[Entries on target coordinates]
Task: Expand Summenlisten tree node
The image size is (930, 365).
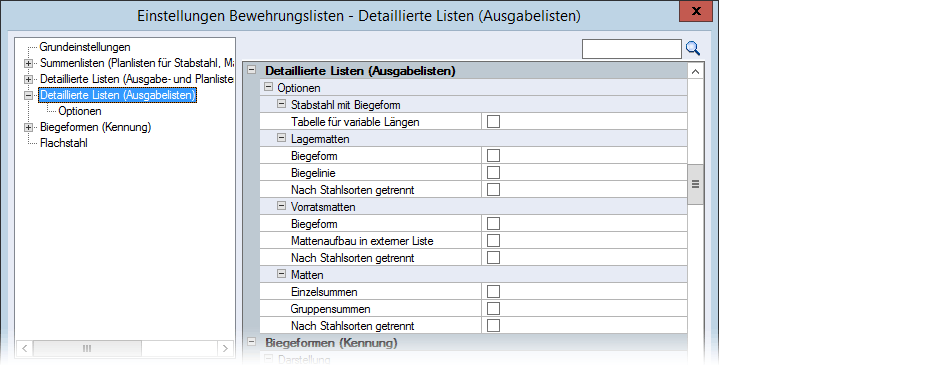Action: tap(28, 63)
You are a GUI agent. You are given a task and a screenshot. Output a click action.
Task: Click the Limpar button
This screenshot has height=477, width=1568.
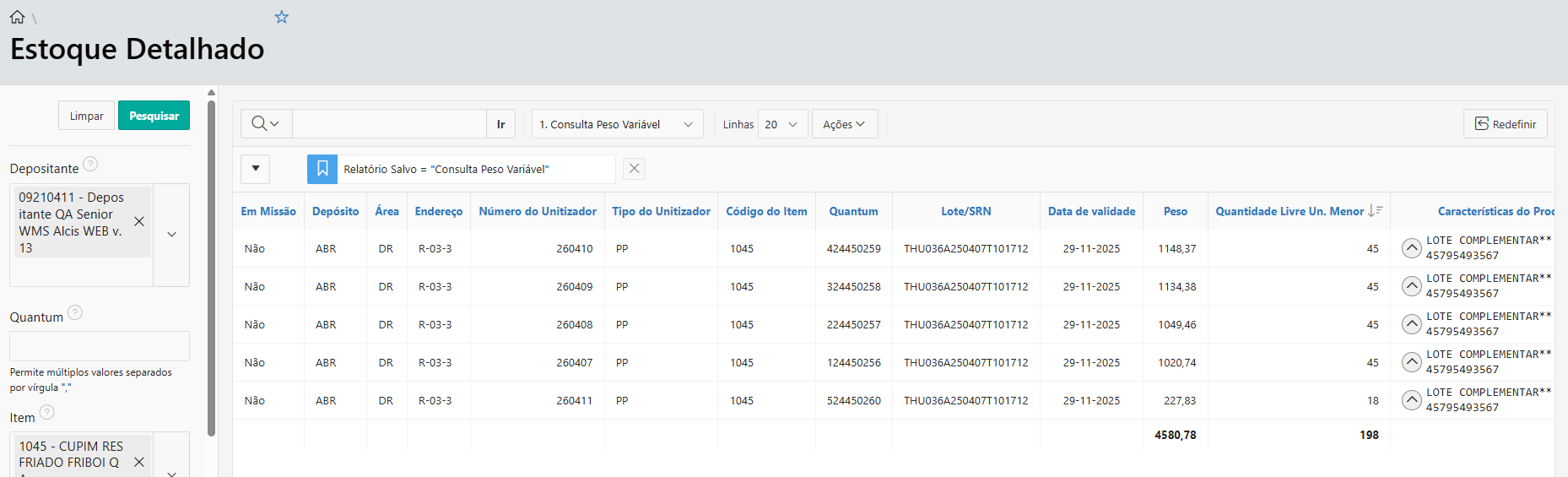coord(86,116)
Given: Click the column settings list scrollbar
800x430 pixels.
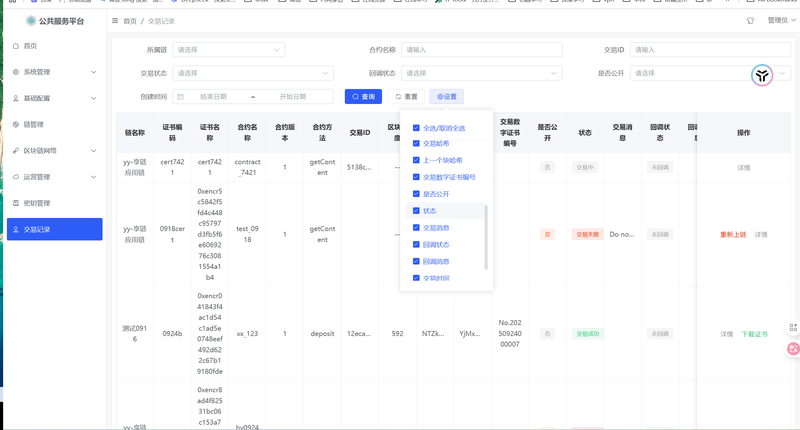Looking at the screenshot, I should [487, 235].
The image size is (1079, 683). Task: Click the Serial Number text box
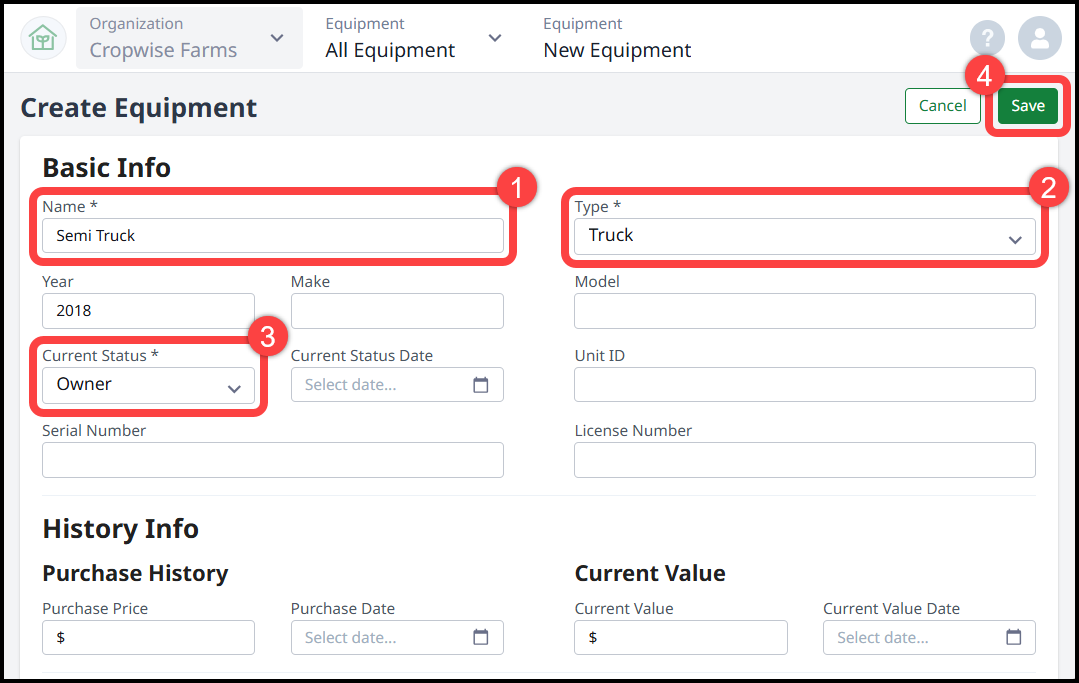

TASK INSTRUCTIONS:
Count the lines of the records that contain the string "size", treating uppercase and lowercase as different. Give only the number.

TASK OUTPUT:
2